D’après le média allemand, la RCMP a délibérément choisi de contourner les traités d’entraide judiciaire mutuelle entre la France et le Canada, préférant ainsi passer directement par la filiale canadienne d’OVHcloud. Ces traités ont pour objectif de faciliter la coopération entre plusieurs Etats dans la lutte contre la criminalité transfrontalière.
Impossibilité technique du côté de la filiale canadienne
Or, la filiale canadienne d’OVHcloud – comme démontré dans les documents judiciaires – n’a aucun accès technique aux données stockées dans les data centers européens du groupe. Seule la maison mère basée en France peut le faire.
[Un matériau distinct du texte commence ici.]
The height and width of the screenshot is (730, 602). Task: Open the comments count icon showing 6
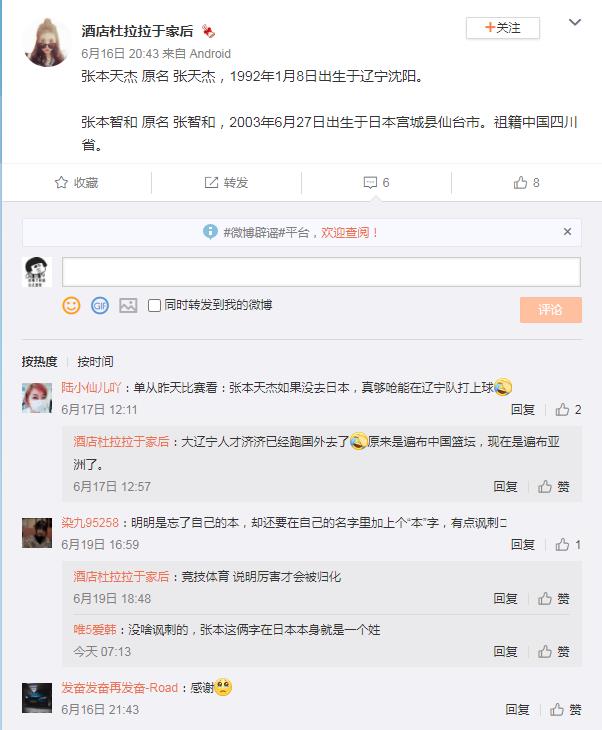pos(370,183)
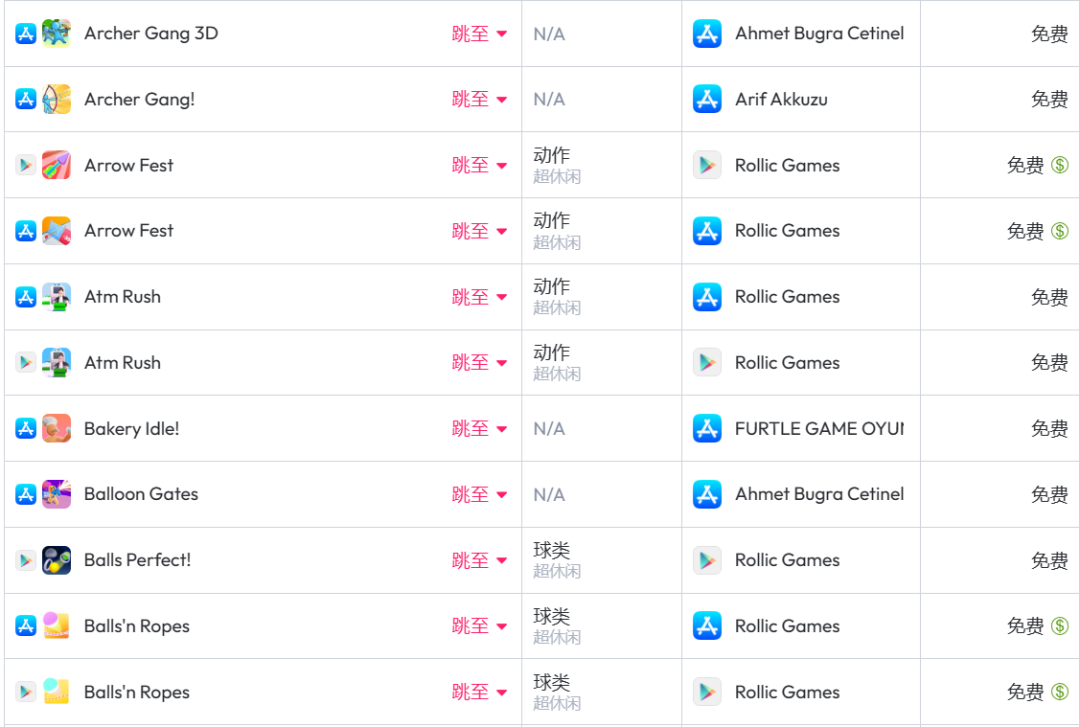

Malgré cette situation, la juge Perkins-McVey a rejeté la demande d’annulation de l’ordonnance le 25 septembre, au motif que l’enquête relève d’intérêts nationaux supérieurs. En effet, elle affirme que la présence virtuelle d’OVHcloud au Canada via ses activités commerciales suffit pour justifier la compétence canadienne.
Au-delà de l’impossibilité technique de la filiale canadienne, OVHcloud est soumise à la législation française qui lui interdit de transférer directement des données à des autorités étrangères hors des cadres internationaux, sous peine de sanctions. A l’inverse, s’il refuse l’injonction canadienne, il risque des poursuites pour outrage au tribunal et des sanctions pénales.
La juge a fixé une échéance très courte : le 27 octobre 2025 pour la remise des données, ce qui a conduit le fournisseur roubaisien à déposer un recours en urgence.
La France monte au créneau
La France a été obligée de réagir. Le Service de l’information stratégique et de la sécurité économiques, rattaché à la Direction générale des entreprises (DGE), a écrit deux fois aux autorités canadiennes pour rappeler que toute transmission directe violerait le droit français.
De son côté, le ministère de la Justice s’est déclaré prêt à coopérer, à condition que le Canada emprunte la voie légale internationale.
Cette affaire intervient dans un contexte géopolitique tendu ravivant les craintes en matière de souveraineté des données. Elle montre également que, contrairement à une idée largement répandue, les pratiques d’accès extraterritorial aux données ne sont pas l’apanage des Etats-Unis.